Sayın Narin Ferdi ŞEFİK, yargıda olan bir takım olumsuzlukları kaleme alan bir takım iddialar konusunda girişim başlatmanız ve bunu yayanların ortaya çıkarılması için inisiyatif üstlenmeniz bekleniyor. Bu arada özellikle bir kişinin adı artık sağda solda da konuşulmaya başlandı haberiniz olsun istedik!

Sayın Erhan ARIKLI, öyle görülüyor ki bu sıralar kiraz meselesinde olduğu gibi ağzınızla kuş tutsanız kimseye yaranamayacaksınız. Bazı arkadaşlar fazlasıyla ön yargılı oldukları için işiniz bir hayli zor gözüküyor Allah sabırlar ve kolaylıklar versin artık…

Sayın Kemal Deniz DANA, OKAL-KOOP’da 13 Milyon TL gibi büyük bir parayı ipoteksiz olarak veren yöneticiler hakkındaki soruşturma konusunda gelişme var mı? İsimleri deşifre edeceğinizi de söylemiştiniz, unuttunuz mu yoksa!

Sayın Tolga ATAKAN, siyasi kulislerde aktif siyaseti bırakıp bir dahaki seçimlerde aday olmayacağınız konuşulmaya başlandı. Umarız bu hatayı yapmazsınız zira bu ülkenin çok acil olarak sizin gibi kaliteli siyasilere ihtiyacı var. Bir değil çok defa düşünün deriz!

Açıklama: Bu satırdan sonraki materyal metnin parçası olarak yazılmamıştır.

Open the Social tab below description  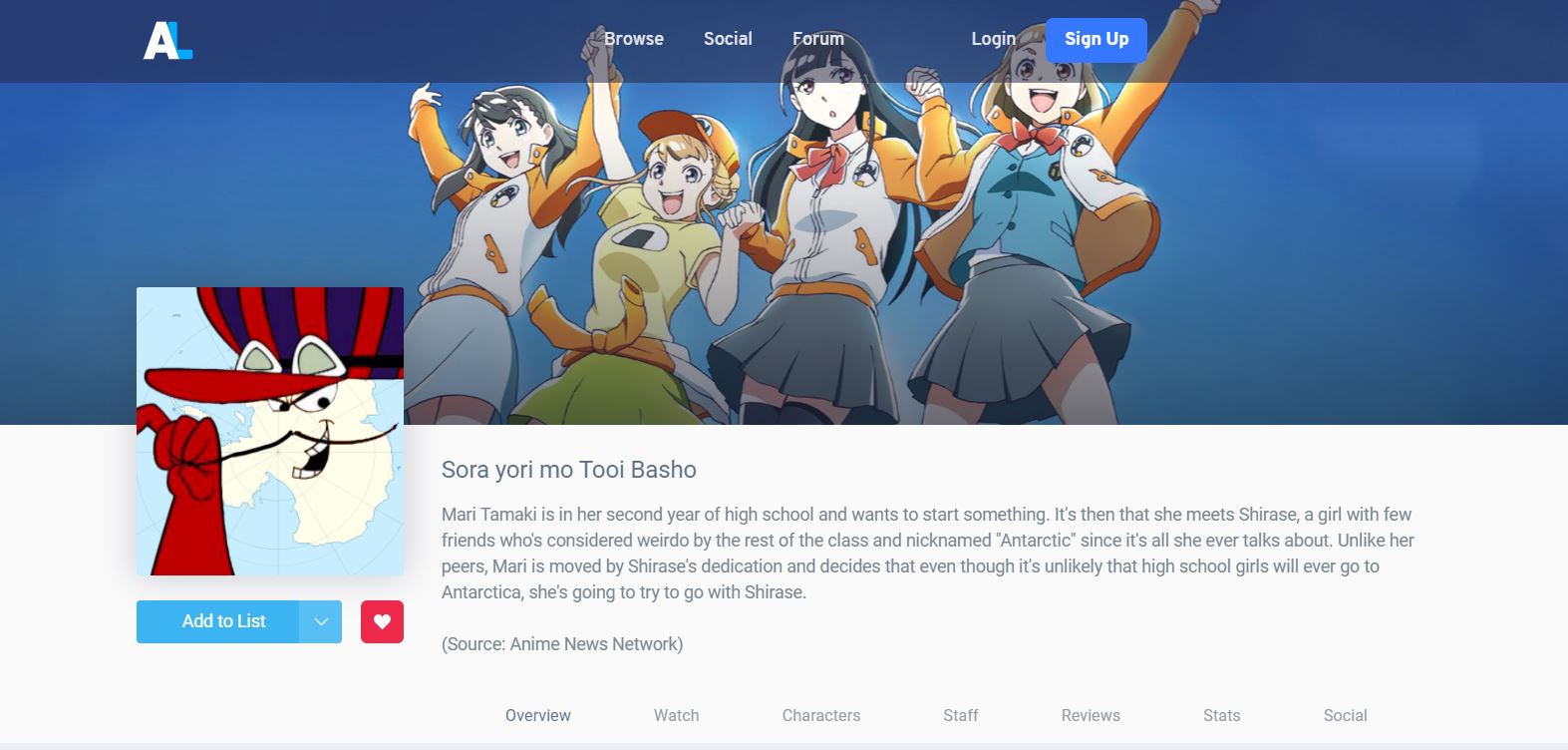click(x=1346, y=715)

Sayın Nidai GÜNGÖRDÜ, bir zamanlar turizm polisinin görev yaptığı Girne için yine aynı sistemin getirilmesi konusunda yoğun mesajlarınız geliyor. Hem bölge halkı tabi ki turistler için güvenlik birinci sırada yer alıyor…

Sayın Dilek Yavuz YAVUZ, uzun bir müşavirlik döneminden sonra Cumhurbaşkanlığındaki yeni göreviniz hayırlı ve uğurlu olsun. Saray’a büyük katkılarınız olacağından kuşkumuz yoktur, başarılı çalışmalarınızın devamını dileriz.

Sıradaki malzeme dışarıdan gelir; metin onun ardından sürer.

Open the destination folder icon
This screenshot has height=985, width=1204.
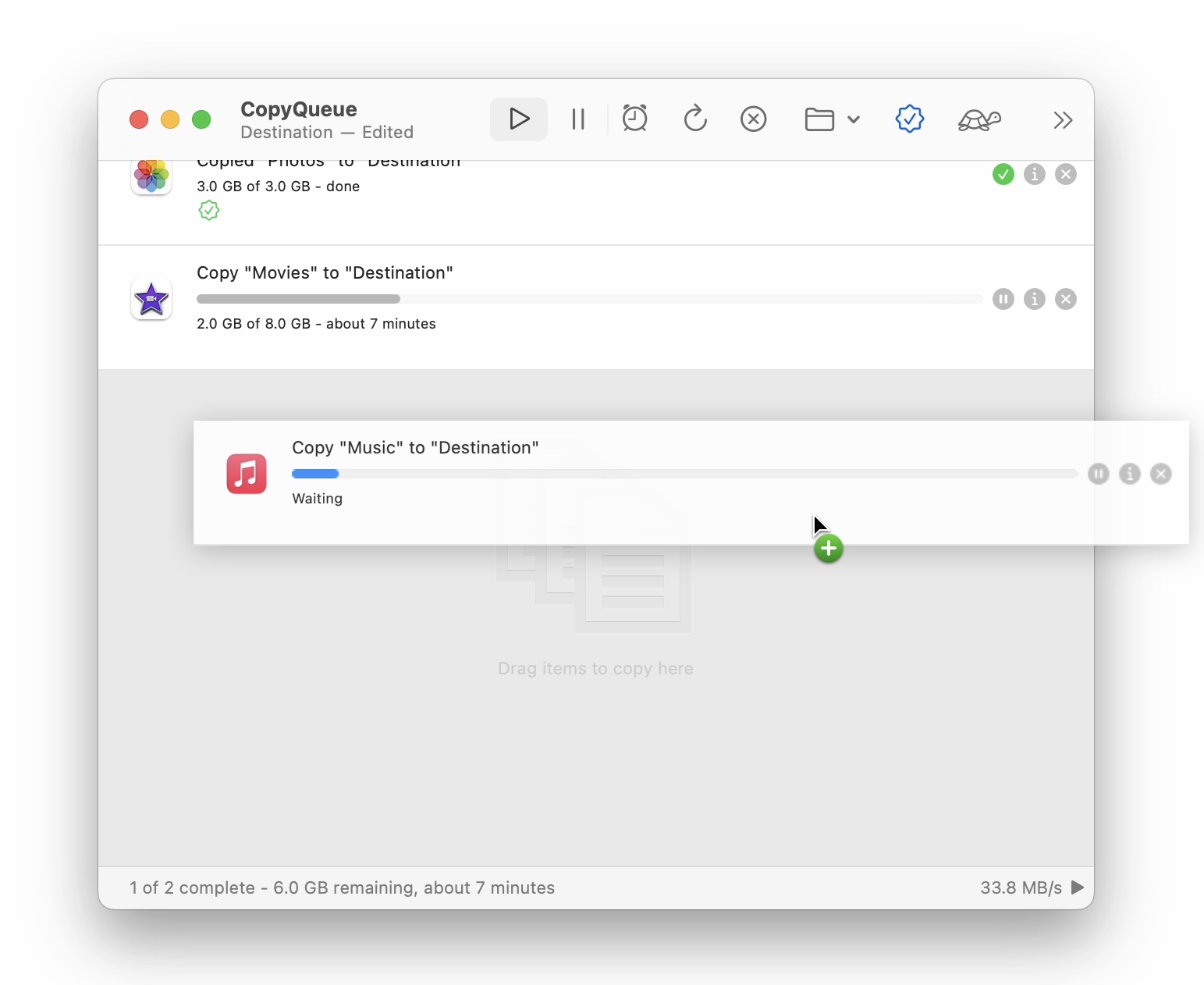(819, 119)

Sayın Turgül TOMGÜSEHAN, Kıbrıs’ın tarihine önemli bir ışık kaynağı olan Sırlar Adası’nı bir solukta okuduk ve herkese de önemle tavsiye ederiz. Bundan böyle artık yeni eserlerinizi bekliyoruz özellikle de kullandığınız dil harikaydı…

Sayın Ferdi Sabit SOYER, Sinovac aşısının DSÖ tarafından onaylanmasından sonra derin bir nefes aldığınız ve bu konuda reklama bile başladığınız söyleniyor. Ama sosyetik kesim de artık Avrupa turlarına başlayacağı için mutlu ve mesut görülüyor…

Sayın Meral EROĞLU, dün öğlen sizin mekanda etli kolokas ziyafeti olduğunu öğrendik. Davetli olmayanlar epey kıskandı haberiniz olsun, bundan böyle ekibi daha kalabalık tutmakta yarar var…

Sayın Mehmet EZİÇ, en büyük hayaliniz olan evlere hazır yemek servisi nihayet başlayınca keyfiniz de yerine gelmiş. Umarız devlet erkanı da artık sizin gibi özel sektör ruhu ile icraat yapar da ülke olarak da bir yerlere geliriz…

Sayın Metin ŞADİ, yaş yetmiş iş bitmiş deseler de siz hiç öyle bir görüntü vermiyorsunuz. Yeni yaşınızı kutlar sağlık ve mutlu nice yıllar dileriz. Bakalım gençler bayrağı ne zaman sizden alıp emekliye ayıracaklar!